[Stored data entries]
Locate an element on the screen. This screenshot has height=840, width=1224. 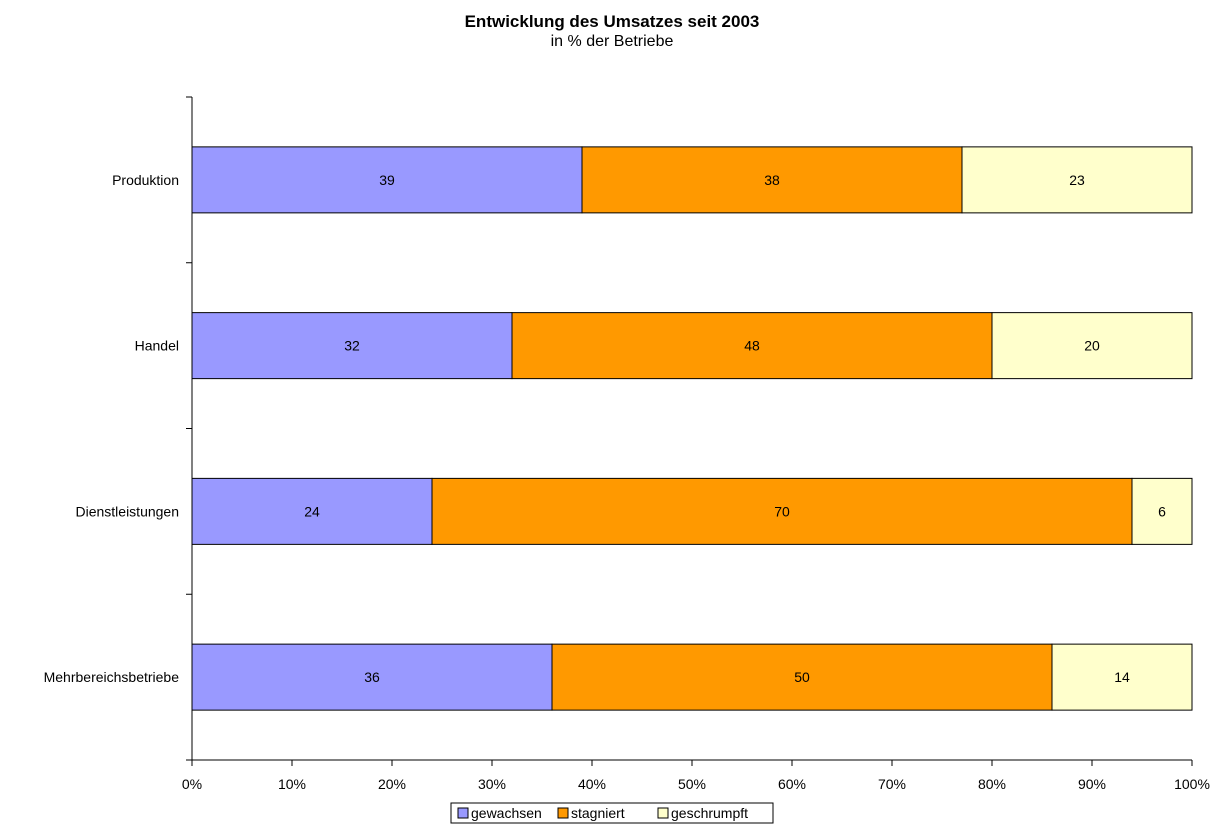
x-tick-label: 20% is located at coordinates (392, 784).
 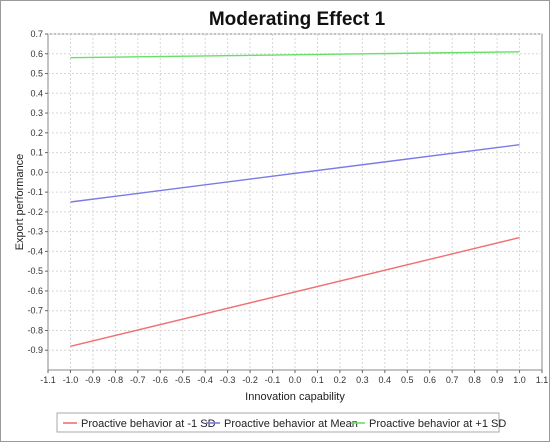 What do you see at coordinates (408, 380) in the screenshot?
I see `x-tick-label: 0.5` at bounding box center [408, 380].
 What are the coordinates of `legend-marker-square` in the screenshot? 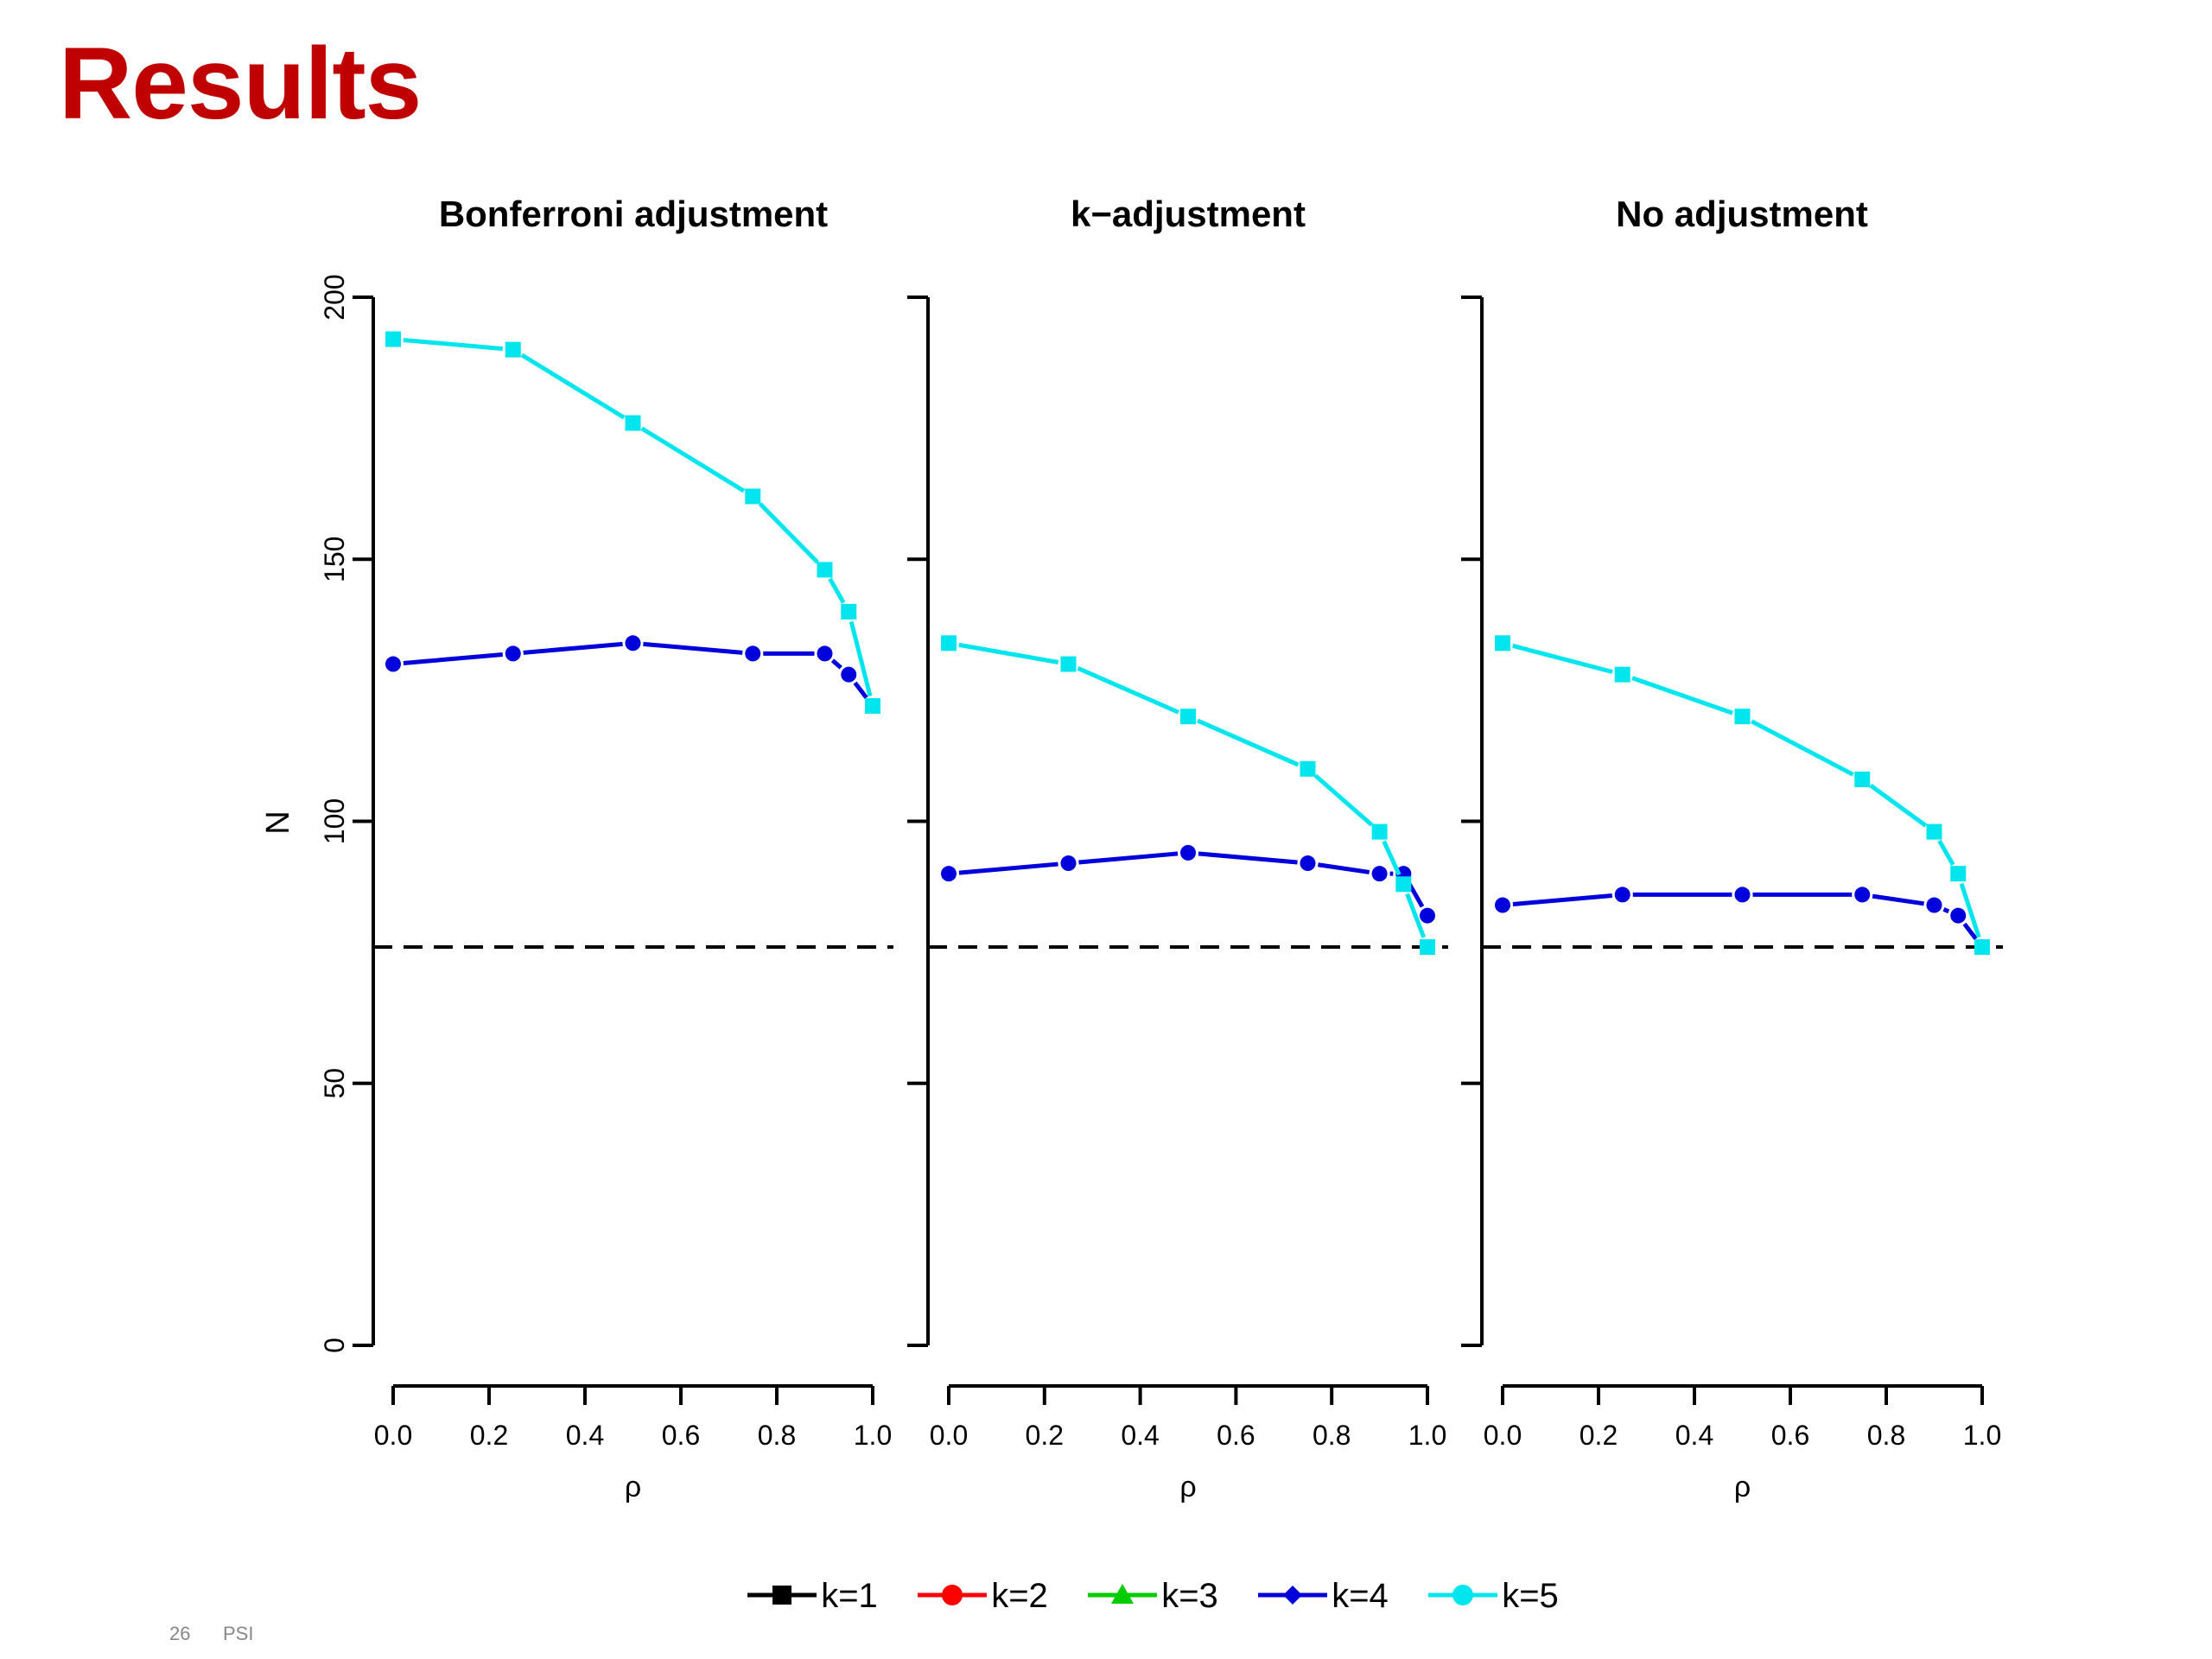 It's located at (781, 1596).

#### Requirement
Copy the records word for word, from their start through the line containing "center [408, 380].", with both ends included. Omit the pictures.

#### Reply to the exercise
Locate an element on the screen. This screenshot has height=840, width=1224. 
x-tick-label: 20% is located at coordinates (392, 784).
  What do you see at coordinates (408, 380) in the screenshot?
I see `x-tick-label: 0.5` at bounding box center [408, 380].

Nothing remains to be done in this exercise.